The two sisters were sitting in Edith’s drawing room, coffee cups in their hands and a plate of pastries, such as Ruth never saw these days, on the table between them. Edith had sent Jacob with a message that she needed to see Ruth, and, tired as she was from a day’s work in the shop, Ruth had trailed across the town to the house in Liechtensteinstrasse, when the haberdashery closed.
“He says Jews have been moving there for several years. There’s a big Jewish community. We shan’t be alone.”
“But, China! Surely there are other, better places you could go, America, England, France?”
“Those countries won’t take any more Jews,” Edith moaned. “They have quotas or something. David says if we go to Shanghai we don’t need visas to get in. We can just get on a boat and go.”
“If the Germans let you,” pointed out Ruth.
“Oh, they will. They want to get rid of us, we just have to leave everything behind,” Edith’s voice broke as she looked round her elegant drawing room. She said with a sob, “We’re allowed to take thirty marks and a suitcase each.”
“Thirty marks!” Ruth reached out and took her sister’s hand. “How on earth will you live?” she asked gently.
“David says…” sobbed Edith, “David says there are several hospitals
there, so he will be able to work.” She pulled a handkerchief from her pocket and blew her nose, before saying a little more steadily, “He says, and I know he’s right, that the important thing is to get the children to safety; and his parents, too.”
“How is your father-in-law?” Ruth asked. “Has he recovered?”
Edith sighed. “He’s recovered physically, though his ribs are still painful where he was kicked, but he’s a changed man. He’s morose and silent. He stays upstairs most of the time and we have to send his meals up on a tray. He’s afraid to go out.”
“I’m not surprised,” said Ruth. “It was a terrible ordeal. What happened to him when he was arrested?

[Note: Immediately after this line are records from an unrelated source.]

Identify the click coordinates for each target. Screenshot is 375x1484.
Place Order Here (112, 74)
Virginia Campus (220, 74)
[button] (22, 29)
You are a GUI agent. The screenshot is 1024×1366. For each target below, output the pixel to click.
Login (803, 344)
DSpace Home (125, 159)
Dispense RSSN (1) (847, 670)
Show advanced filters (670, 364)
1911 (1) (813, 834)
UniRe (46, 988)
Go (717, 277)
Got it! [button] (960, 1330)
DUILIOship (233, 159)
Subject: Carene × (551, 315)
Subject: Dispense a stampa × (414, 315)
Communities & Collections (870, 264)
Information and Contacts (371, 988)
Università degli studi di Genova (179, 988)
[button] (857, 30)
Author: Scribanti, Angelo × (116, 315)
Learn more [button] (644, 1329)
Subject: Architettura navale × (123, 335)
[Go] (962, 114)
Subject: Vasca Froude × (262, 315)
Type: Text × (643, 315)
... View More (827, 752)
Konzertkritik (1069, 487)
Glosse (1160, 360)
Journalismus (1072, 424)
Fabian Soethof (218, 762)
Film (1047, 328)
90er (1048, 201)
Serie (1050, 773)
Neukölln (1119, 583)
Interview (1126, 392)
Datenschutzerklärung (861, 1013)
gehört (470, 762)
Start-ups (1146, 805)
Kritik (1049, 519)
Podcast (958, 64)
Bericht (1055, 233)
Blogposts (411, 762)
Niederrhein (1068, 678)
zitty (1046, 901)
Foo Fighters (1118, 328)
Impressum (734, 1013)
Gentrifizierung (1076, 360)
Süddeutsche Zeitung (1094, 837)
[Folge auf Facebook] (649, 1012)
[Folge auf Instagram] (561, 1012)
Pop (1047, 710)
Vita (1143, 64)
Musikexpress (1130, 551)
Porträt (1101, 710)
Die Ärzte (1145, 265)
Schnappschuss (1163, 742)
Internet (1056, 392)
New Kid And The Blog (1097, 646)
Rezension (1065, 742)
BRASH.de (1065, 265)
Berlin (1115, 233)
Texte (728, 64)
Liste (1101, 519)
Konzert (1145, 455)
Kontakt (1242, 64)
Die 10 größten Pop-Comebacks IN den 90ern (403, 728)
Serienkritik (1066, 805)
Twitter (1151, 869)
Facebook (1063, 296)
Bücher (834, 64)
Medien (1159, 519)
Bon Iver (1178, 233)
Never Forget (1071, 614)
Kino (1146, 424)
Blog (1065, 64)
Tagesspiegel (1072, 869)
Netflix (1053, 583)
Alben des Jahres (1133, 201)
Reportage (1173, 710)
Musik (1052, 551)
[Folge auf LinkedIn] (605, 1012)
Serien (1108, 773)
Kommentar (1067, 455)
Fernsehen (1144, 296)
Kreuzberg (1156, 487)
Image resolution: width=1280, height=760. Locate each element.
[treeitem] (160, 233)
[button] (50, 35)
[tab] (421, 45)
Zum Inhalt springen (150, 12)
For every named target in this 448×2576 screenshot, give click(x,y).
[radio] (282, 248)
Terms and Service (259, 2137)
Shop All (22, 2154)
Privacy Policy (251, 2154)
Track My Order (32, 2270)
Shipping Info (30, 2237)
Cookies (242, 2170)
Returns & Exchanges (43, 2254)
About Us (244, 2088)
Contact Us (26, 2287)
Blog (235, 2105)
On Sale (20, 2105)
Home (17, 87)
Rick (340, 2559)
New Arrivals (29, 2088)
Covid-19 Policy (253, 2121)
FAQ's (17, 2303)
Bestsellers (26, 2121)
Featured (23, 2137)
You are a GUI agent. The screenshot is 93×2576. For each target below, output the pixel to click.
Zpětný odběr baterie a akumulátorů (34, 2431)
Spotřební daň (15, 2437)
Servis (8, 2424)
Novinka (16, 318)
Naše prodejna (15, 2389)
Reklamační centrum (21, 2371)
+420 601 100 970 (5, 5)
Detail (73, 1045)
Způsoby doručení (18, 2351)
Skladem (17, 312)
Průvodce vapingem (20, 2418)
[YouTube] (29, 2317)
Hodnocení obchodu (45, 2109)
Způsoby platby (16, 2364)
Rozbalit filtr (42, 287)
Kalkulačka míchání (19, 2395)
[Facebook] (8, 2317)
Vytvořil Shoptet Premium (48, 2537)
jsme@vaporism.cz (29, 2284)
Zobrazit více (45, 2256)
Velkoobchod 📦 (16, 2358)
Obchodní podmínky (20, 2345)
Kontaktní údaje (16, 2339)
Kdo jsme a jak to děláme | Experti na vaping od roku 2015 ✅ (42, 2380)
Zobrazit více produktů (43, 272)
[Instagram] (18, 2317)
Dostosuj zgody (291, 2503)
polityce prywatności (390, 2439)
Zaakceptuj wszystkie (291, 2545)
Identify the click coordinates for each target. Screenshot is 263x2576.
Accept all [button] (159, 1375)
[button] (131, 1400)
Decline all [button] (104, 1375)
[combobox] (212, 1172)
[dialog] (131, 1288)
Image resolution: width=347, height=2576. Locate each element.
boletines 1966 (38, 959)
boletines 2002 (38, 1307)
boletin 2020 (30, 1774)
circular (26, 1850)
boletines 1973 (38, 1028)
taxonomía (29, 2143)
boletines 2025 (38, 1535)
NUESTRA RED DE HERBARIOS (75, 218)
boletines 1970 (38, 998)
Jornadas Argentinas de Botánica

Did he say?”
“We’re not sure,” sighed Edith. “He says he was taken to a prison and thrown into some sort of cell with lots of other people, but we don’t know where it was. It was so crowded that they could only just sit on the floor, there was no room to lie down, and they were given nothing to eat. Then the next morning they were taken out onto the streets and told to clean them up. He had to scrub walls first, to get rid of the last of the posters about the plebiscite. Then he was set to scrubbing slogans off the street. That’s when Paul saw him.”
“Thank goodness he did. You might never have found him again otherwise.”
“They left him for dead in the gutter,” Edith said bleakly. “An old man. No one went to help him.”
“No one dares,” said Ruth, gently.
“No one wants to,” snapped Edith. “They all hate us. Look at what’s happening to all the Jewish families. David’s parents have lost their home and it will probably only be a matter of time before we’re turned out, too. Paul’s not allowed to go to the gymnasium anymore, none of the Jewish boys are. It’s not fair.” Edith’s voice was a childish wail: “It’s not fair, he was doing so well.”